If you test positive, screening starts earlier and is more intensive than standard guidelines. Current recommendations call for breast awareness beginning at age 18 and clinical breast exams every 6 to 12 months starting at age 25. Annual breast MRI is recommended from age 25 to 75, and annual mammography (often with tomosynthesis, a type of 3D imaging) starts at age 30. Staggering the MRI and mammogram six months apart means you’re getting some form of imaging every six months, which improves the chance of catching cancer early.

Options for Reducing Risk

Carriers have several strategies beyond surveillance. The most significant risk reduction comes from preventive surgery. Removing both ovaries and fallopian tubes has been shown to lower the risk of ovarian and fallopian tube cancer by 80 to 90 percent and the risk of breast cancer by about 50 percent in BRCA mutation carriers. This surgery triggers early menopause, so the timing is a personal decision that balances cancer risk against quality-of-life factors like fertility, bone health, and menopausal symptoms. Many carriers choose this option after completing their families, often in their late 30s or 40s.

Preventive mastectomy is another option that reduces breast cancer risk by roughly 90 percent or more. Some carriers opt for risk-reducing medications instead, which can lower breast cancer risk but are less effective than surgery.
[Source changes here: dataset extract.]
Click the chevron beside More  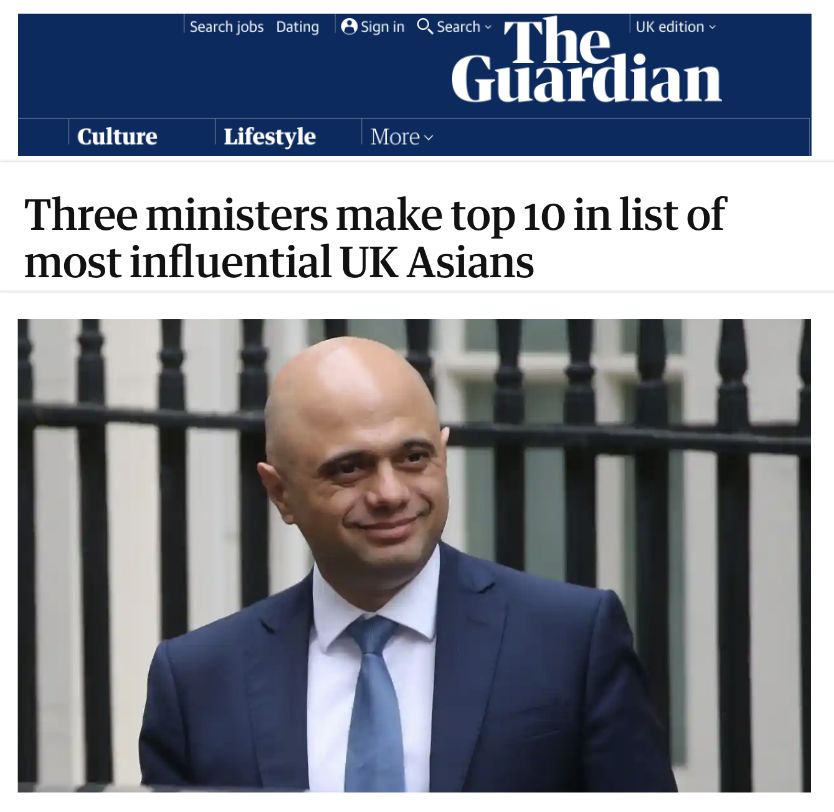point(429,138)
The right choice depends on your specific mutation, family history, age, and personal priorities.

Treatment When Cancer Develops

Ironically, the same DNA repair defect that makes BRCA1 carriers more vulnerable to cancer also creates a treatment advantage. A class of drugs called PARP inhibitors exploits this weakness. In healthy cells, a protein called PARP handles minor, everyday DNA damage. When a PARP inhibitor blocks that protein, cells must rely on the BRCA1 repair pathway instead. Normal cells can do this without a problem, but cancer cells with a broken BRCA1 gene cannot. They accumulate so much unrepaired DNA damage that they die.
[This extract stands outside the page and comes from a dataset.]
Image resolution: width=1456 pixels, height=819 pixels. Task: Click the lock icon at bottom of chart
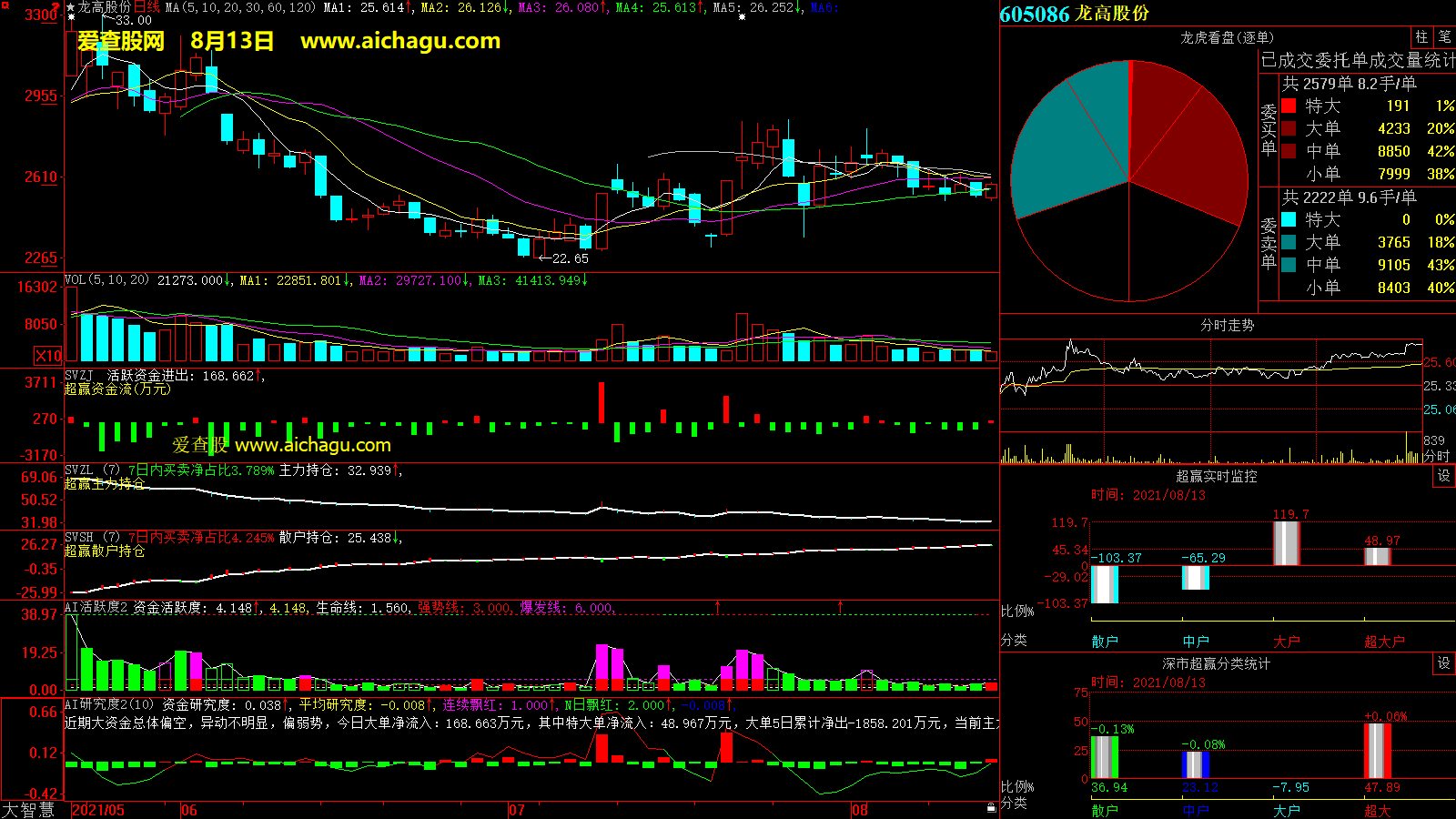991,808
This targeted approach has changed the treatment landscape for BRCA1-related breast and ovarian cancers. PARP inhibitors can be used alone or alongside chemotherapy, and they tend to cause fewer severe side effects than traditional chemotherapy because they selectively target cells that lack functional DNA repair. For many patients with BRCA1-mutated cancers, these drugs have extended survival and improved quality of life.
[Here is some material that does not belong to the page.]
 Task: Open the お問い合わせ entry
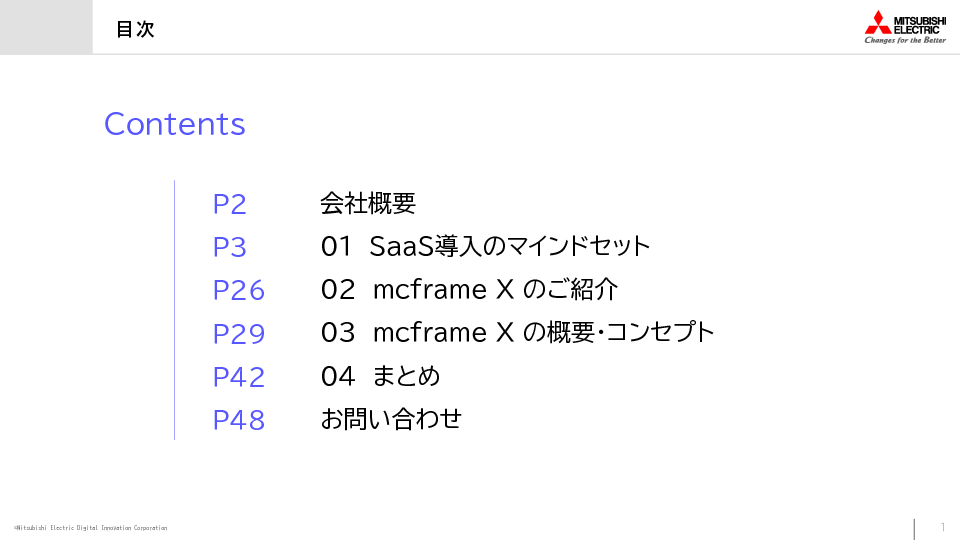point(391,419)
What a Positive Result Means for Your Family

If you test positive for a BRCA1 mutation, it has implications beyond your own health. Your siblings each had a 50 percent chance of inheriting the same mutation. Your children do too. Sharing your result with close relatives gives them the option to get tested and, if positive, to begin early screening that can catch cancer at its most treatable stage. Ovarian cancer in particular is difficult to detect without knowing you’re at risk, and early screening in carriers can be lifesaving.

A negative result in someone whose family carries a known BRCA1 mutation is genuinely reassuring. It means that person’s cancer risk returns to the general population level. But a negative result without a known family mutation is harder to interpret, since other genes and risk factors may still be at play. This is one reason genetic counseling is valuable before and after testing.